■ НАБОР ЗАДАНИЙ ■
a) Объясните, опираясь на текст о Герберте фон Караяне, что позволило ему стать первым дирижером с собственной яхтой и собственным реактивным самолетом. Ответ должен занимать от одного до трех предложений.
b) Изложите в виде списка абзац текста о Герберте фон Караяне, начинающийся словами «За пультом он стоял», сохранив его основные факты.
c) Допишите следующую часть текста о Герберте фон Караяне, продолжив его после последнего приведенного предложения.

■ ИСТОЧНИК ■
+ + + +

Глава седьмая. Гуру: Герберт фон Караян
Его называли императором Берлина и Вены – двух великих европейских столиц классической музыки. Он правил ими несколько десятилетий. Тридцать пять лет – срок беспрецедентный! – Герберт фон Караян возглавлял Берлинский филармонический оркестр, который иногда считают лучшим на планете. В мире продано 200 миллионов экземпляров его записей; этот рекорд не удалось побить еще ни одному классическому музыканту. Продажи пластинок принесли ему состояние: он стал первым дирижером, у которого была собственная яхта и собственный реактивный самолет. Он добился этого, воспринимая мир как продолжение самого себя. Мир был его фантазией.
За пультом он стоял, расправив плечи, и добивался эмоционально насыщенного звучания, не открывая глаз и не глядя на музыкантов. Те звали его «Магнит» и «Гуру». Среднего роста, с роскошной пышной шевелюрой, он держался чрезвычайно элегантно и всегда был в центре внимания. Даже больше: на сцене он смотрелся центром некоего ритуала. На ранних записях, еще в эпоху черно-белого телевидения, Караян рассаживал оркестр полукруглым амфитеатром, как зрителей древнегреческой трагедии, и главная роль отводилась ему. Он всегда настаивал на том, чтобы самолично контролировать все аспекты выступлений и записей.

+ + + +

■ ИСХОДНЫЕ ДАННЫЕ ■
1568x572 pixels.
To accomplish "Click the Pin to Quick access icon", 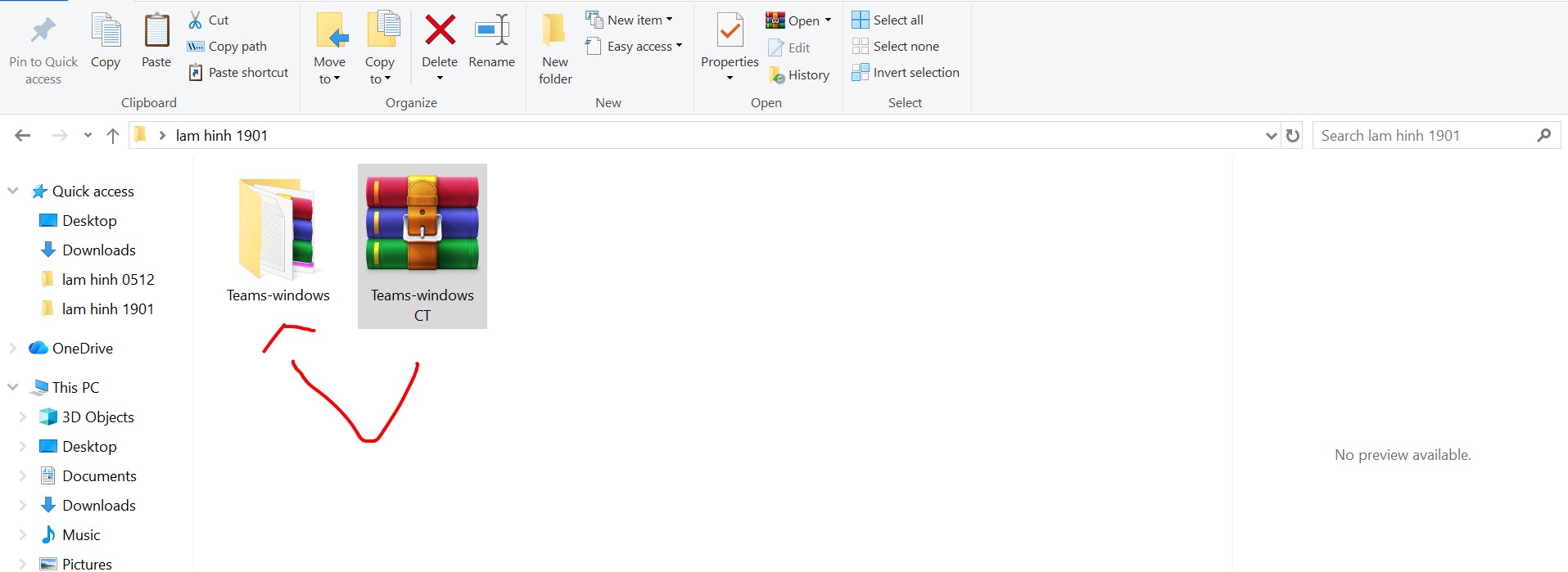I will pyautogui.click(x=43, y=32).
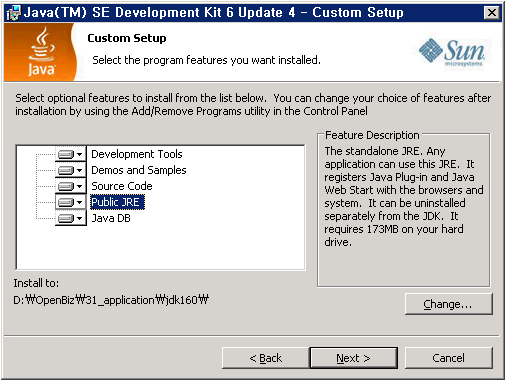This screenshot has width=506, height=381.
Task: Click the Java DB drive icon
Action: (x=66, y=218)
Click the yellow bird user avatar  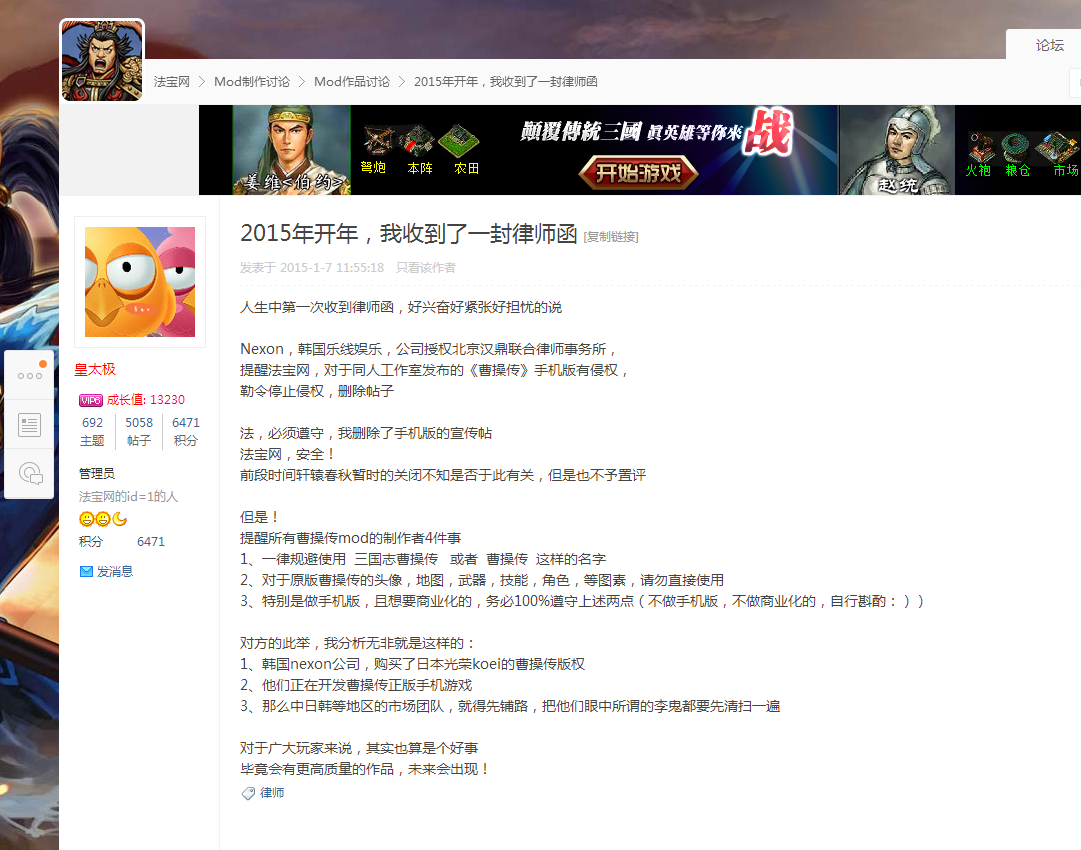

+ + + +

■ РЕШЕННЫЕ ЗАДАНИЯ ■
a) Такую возможность ему дало состояние, которое принесли продажи пластинок. Его записи разошлись тиражом в 200 миллионов экземпляров, и этот рекорд пока не побил ни один классический музыкант.

b)
- За пультом Караян стоял, расправив плечи, и добивался эмоционально насыщенного звучания с закрытыми глазами, не глядя на музыкантов.
- Музыканты называли его «Магнит» и «Гуру».
- Он был среднего роста, с пышной шевелюрой, держался чрезвычайно элегантно и всегда находился в центре внимания, а на сцене выглядел центром некоего ритуала.
- На ранних телевизионных записях черно-белой эпохи он рассаживал оркестр полукруглым амфитеатром, как зрителей древнегреческой трагедии, и главная роль отводилась ему.
- Он всегда требовал лично контролировать все аспекты выступлений и записей.

c)
На концертах Караян никогда не утруждал себя инструкциями и не объяснял музыкантам, чего он хочет. Он ждал, что те каким-то образом «считают» его желания, проникнут в его мысли и станут «продолжением его руки». Слегка наклонившись вперед, к музыкантам, он внимательно, сосредоточенно слушал. Поскольку веки Караяна почти всегда были опущены, зеркалом внутреннего состояния становился лоб: на нем отражались внутренние процессы, которые музыканты и считывали.
Жесты Караяна отличались от жестов других дирижеров. Обычно такты отсчитываются сверху вниз, а потом рука подпрыгивает вверх, как мячик для пинг-понга. Караян все делал наоборот: начинал отсчет снизу и продолжал движениями снизу вверх, создавая ощущение неопределенности, а не завершения. Часто его движения были плавными, закругленными, он почти не синхронизировал игру оркестра. Обычно исполнители считают отсутствие четких ритмических сигналов серьезным недостатком дирижера – это сбивает с толку и чревато ошибками. Но Караян таким образом умудрялся создавать потрясающую групповую динамику и добивался совершенства.